Consider horizontal scaling if vertical scaling doesn't adequately address
concurrency demands or reaches the hardware limits of your underlying nodes.
### Compactor
- **Recommended**: Maintain **1 Compactor pod** and use [vertical scaling](#vertical-scaling) (especially
increasing the available CPU) for the Compactor.
- Because compaction is a compute-heavy process, horizontal scaling increases compaction throughput, but not as
efficiently as vertical scaling.
### Garbage collector
The [Garbage collector](/influxdb3/clustered/reference/internals/storage-engine/#garbage-collector) is a lightweight process that typically doesn't require
significant system resources.
- Don't horizontally scale the Garbage collector; it isn't designed for distributed load.
- Consider [vertical scaling](#vertical-scaling) only if you observe consistently high CPU usage or if the container
regularly runs out of memory.
### Catalog store
The [Catalog store](/influxdb3/clustered/reference/internals/storage-engine/#catalog-store) is a PostgreSQL-compatible database that stores critical metadata for your InfluxDB cluster.
An underprovisioned Catalog store can cause write outages and system-wide performance issues.
- Scaling strategies depend on your specific PostgreSQL implementation
- All PostgreSQL implementations support [vertical scaling](#vertical-scaling)
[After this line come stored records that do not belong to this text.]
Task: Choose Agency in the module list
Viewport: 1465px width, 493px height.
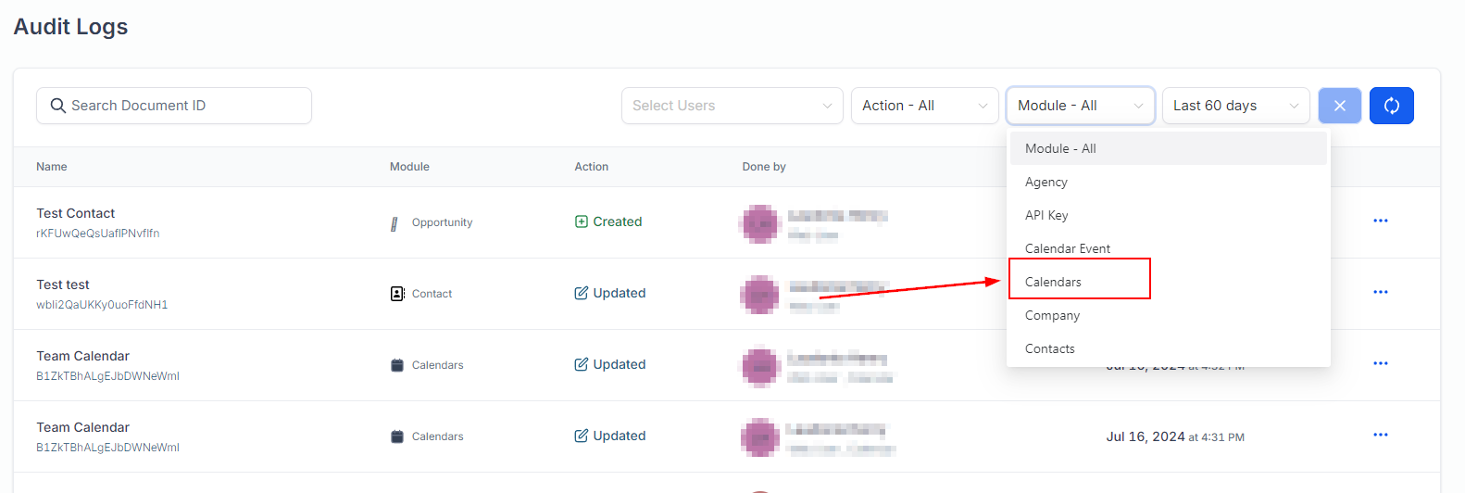Action: click(1046, 183)
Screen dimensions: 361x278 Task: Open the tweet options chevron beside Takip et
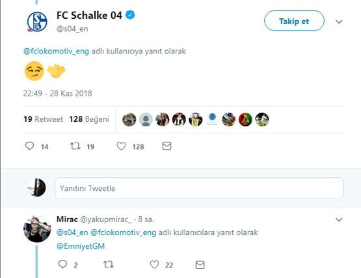coord(339,21)
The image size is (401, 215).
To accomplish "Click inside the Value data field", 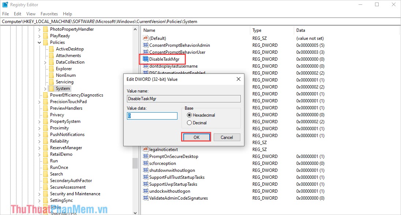I will click(x=152, y=115).
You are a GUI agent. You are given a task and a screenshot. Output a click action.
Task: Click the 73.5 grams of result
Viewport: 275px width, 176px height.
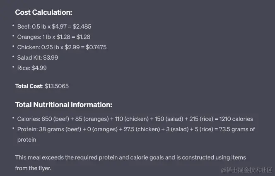[237, 129]
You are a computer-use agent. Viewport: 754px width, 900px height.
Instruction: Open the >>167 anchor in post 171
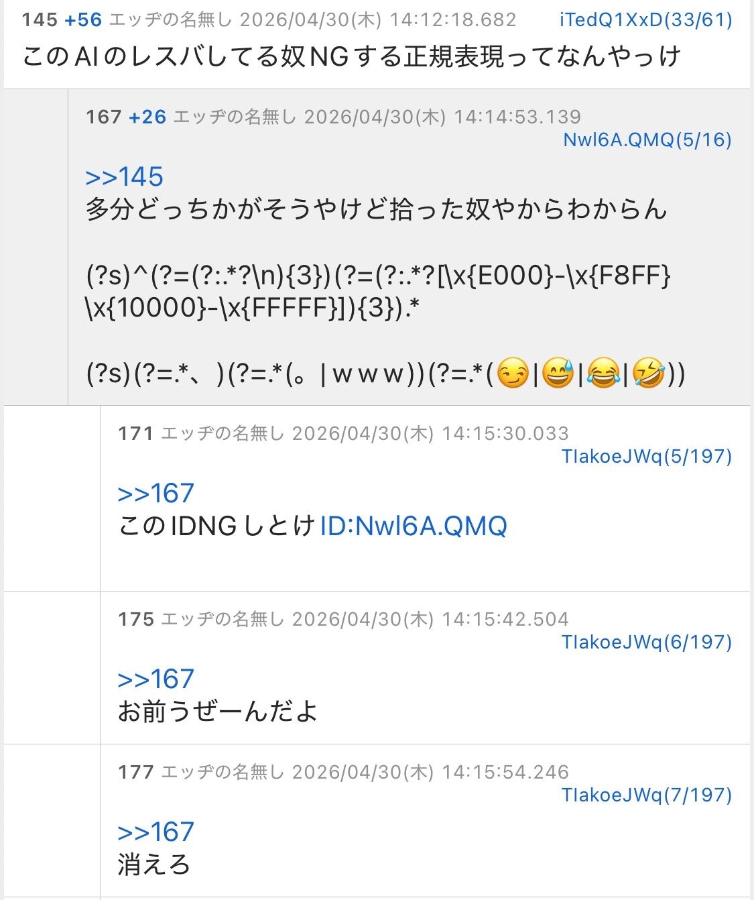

- Most implementations support [horizontal scaling](#horizontal-scaling) for improved redundancy and failover
### Catalog service
The [Catalog service](/influxdb3/clustered/reference/internals/storage-engine/#catalog-service) (iox-shared-catalog statefulset) caches
and manages access to the Catalog store.
- **Recommended**: Maintain **exactly 3 replicas** of the Catalog service for optimal redundancy. Additional replicas are discouraged.
- If performance improvements are needed, use [vertical scaling](#vertical-scaling).
> [!Note]
> #### Managing Catalog components
>
> The [Catalog service](/influxdb3/clustered/reference/internals/storage-engine/#catalog-service) is managed through the
> `AppInstance` resource, while the [Catalog store](/influxdb3/clustered/reference/internals/storage-engine/#catalog-store)
> is managed separately according to your PostgreSQL implementation.
### Object store
The [Object store](/influxdb3/clustered/reference/internals/storage-engine/#object-store)
contains time series data in Parquet format.
Scaling strategies depend on the underlying object storage services used.
Most services support
[horizontal scaling](#horizontal-scaling) for redundancy, failover, and
increased capacity.